- [Document text]:
# # # #

Gayusuta and Washington

Gayusuta and Washington

Monday, September 26, 2016

Family Matters: The Lady Sachem of the Pawtucket

In most Native tribes, while women may have controlled their own property and had in-put in important tribal decisions, men held the positions of power.  There were exceptions, and a women who combined inheritance, status, power and her own strength of mind and character could emerge as a formidable leader in her own right.  Such a woman was the Squaw Sachem, or Lady Sachem, of the Pawtucket Confederacy.

The Pawtucket Confederacy was a group of Abenaki people who ranged over land from what is now modern-day Portsmouth, New Hampshire, to the White Mountains, through the Marblehead/Salem area and throughout what is now Greater Boston.  Their Great Sachem Nanepashemet was a powerful and respected a ruler in his own right as Massassoit of the Wampanoag.  He and his wife had three sons, whose English names were John (Wonohaquaham), James (Montowampate), and George (Wenepoykin).  His wife's name was unknown.  Nanapashemet had consolidated his power by 1607 but still had to deal with a band of Abenaki known as the Tarrantines.  They were a warlike Mikmaq band from Maine who did not farm as did most other surrounding tribes.  They made their living hunting, gathering, and raiding from others.  Nanapashemet built a fort on the Mystic River, sent his wife and young children further inland to a friendly tribe for safety and spent his remaining years battling them.  Though the 1618 epidemic struck down hundreds of his people, Nanapashemet escaped the disease, but fell in battle with the Tarrantines a year later, leaving his wife a widow with presumably young sons to raise. 

The Lady Sachem came into her own right.  Though not from a chiefly family herself, and with no precedent for succeeding her husband, she took in hand a tribe that was in the midst of several crisis.  Repeated epidemics had drained the supply of warriors, leaving them open to invasion by the Tarrantines and by any other tribes further north along the coast.  They were also vulnerably should Massassoit or the leader of any other powerful tribe or group decide to flex their muscle.  And all the Natives in New England were about to be hit with waves of more Settlers than they could possibly have imagined.  In the wind-up to the English Civil War, the Crown's repressive measures against Puritans forced more of them to head for Massachusetts in what became known as the Great Migration.  The Lady Sachem decided that the most diplomatic gesture would be to make the newcomers as welcome as possible and did cede to Governor John Winthrop the land on which Boston and the surrounding environs now stands.  In the years to come, the English would have several dealings with her and come to respect her.  So much so that no one would have dared ask her personal name.  She was known as the Squaw Sachem in the sense that she was a female Sachem and that was all they needed to know.

# # # #

- [Dataset section]:
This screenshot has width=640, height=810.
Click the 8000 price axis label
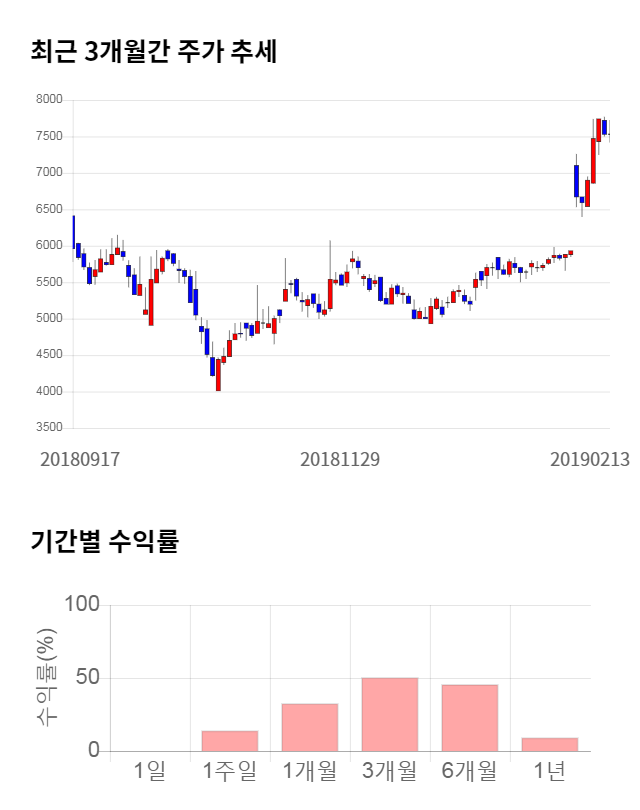(49, 100)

# # # #

- [Tasks to perform]:
#1 Quote, word for word from the account of the Lady Sachem of the Pawtucket, everything from "In most Native" down to "the Pawtucket Confederacy.".
#2 Extend the account of the Lady Sachem of the Pawtucket, picking up right after its last sentence.

- [Answers by item number]:
#1
In most Native tribes, while women may have controlled their own property and had in-put in important tribal decisions, men held the positions of power.  There were exceptions, and a women who combined inheritance, status, power and her own strength of mind and character could emerge as a formidable leader in her own right.  Such a woman was the Squaw Sachem, or Lady Sachem, of the Pawtucket Confederacy.

#2
Her sons also respected her, as they accepted positions under her and never attempted to usurp her power.  Sources differ on whether the title Sagamore is a corruption of Sachem or a lesser title or rank.  John, according to Governor Thomas Dudley in 1631, controlled only about 30-40 warriors at a time.  He governed the area around what is now Charlestown, Medford, Revere, Winthrop and Chelsea.  He was friendly to the Colonists, as was his mother, and would warn them of any tribes with warlike intentions toward them.  He did in a smallpox epidemic in 1633.  A monument to him stands in Medford.

His next brother, James controlled the area of Saugus/Swampscott, Lynn and Marblehead.  He, too, died in he smallpox epidemic.

George survived both his brothers and his mother, since he later consolidated her power to himself.  He received the nickname of "No Nose" from the English, perhaps from a deformity suffered during the epidemic of 1633 or some other reason.  He allied with Massassoit's young son King Phillip during the rebellion which bears Phillip's name.  Taken into captivity with other Native warriors and sold into slavery on the island of Barbados, George was able to escape slavery and return home.  His descendants ceded the land where Salem now stands.